Il dossier sarebbe stato aperto settimane fa. Già svolti i primi accertamenti con testimonianze e perquisizioni

BELLINZONA – Sulla vicenda che coinvolge un 14enne incarcerato alla Farera e il relativo intervento del consigliere di Stato leghista Claudio Zali si muove ora anche la giustizia. Il fatto contestato riguarda l'incontro che il ministro aveva organizzato con i responsabili delle strutture carcerarie, in merito alla situazione del ragazzo detenuto alla Farera e coinvolto in un'inchiesta per reati gravi. Il giovane è figlio di una persona a lui vicina.
Oltre al Gran Consiglio, che ha già messo in moto lo strumento dell'Alta vigilanza, a occuparsi del caso è ora - anticipa la Regione – anche il Ministero pubblico, che ha formalmente avviato un'inchiesta penale a carico del consigliere di Stato. I reati ipotizzati sono due: abuso di autorità e tentata coazione. L'apertura delle indagini - ricostruisce il quotidiano - risalirebbe ad alcune settimane fa, ma solo ora è emersa pubblicamente. A condurre le indagini sono il PG Andrea Pagani e la sostituta procuratrice generale Chiara Borelli.

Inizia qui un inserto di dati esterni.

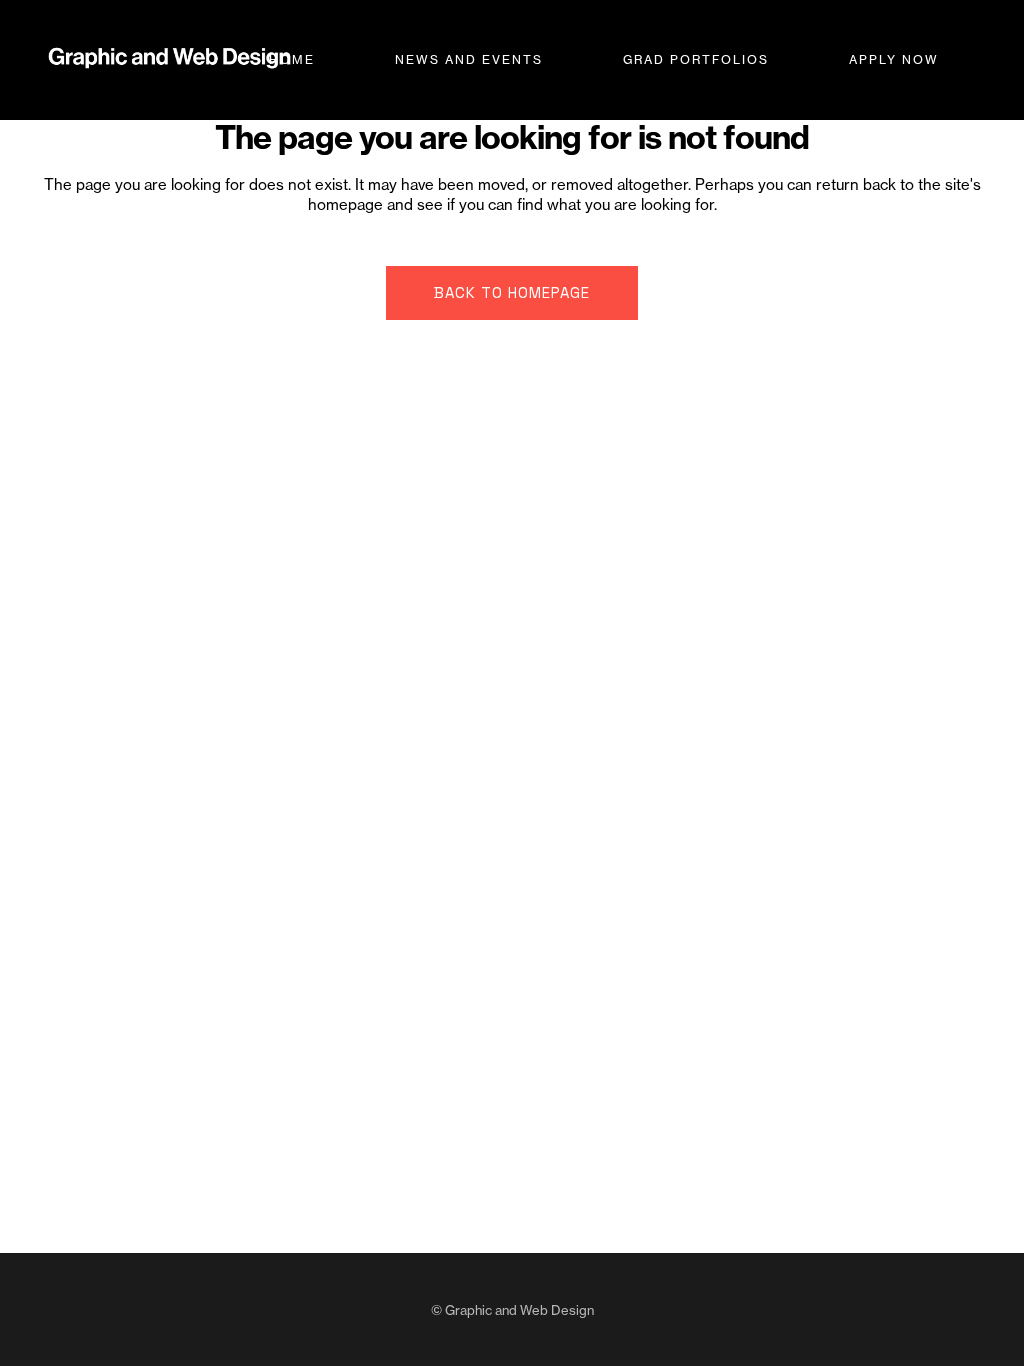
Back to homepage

Gli inquirenti si sarebbero già mossi con i primi accertamenti, volti a stabilire se la condotta di Zali presenti effettivamente profili penalmente rilevanti. Sarebbero state raccolte testimonianze e condotte perquisizioni, oltre al sequestro di alcuni documenti; ulteriore materiale sarebbe in arrivo nei prossimi giorni.
Al termine delle indagini, la Procura potrà scegliere tra due strade: emettere un decreto d'accusa oppure archiviare tutto con un decreto d'abbandono. Novità sono attese nelle prossime settimane.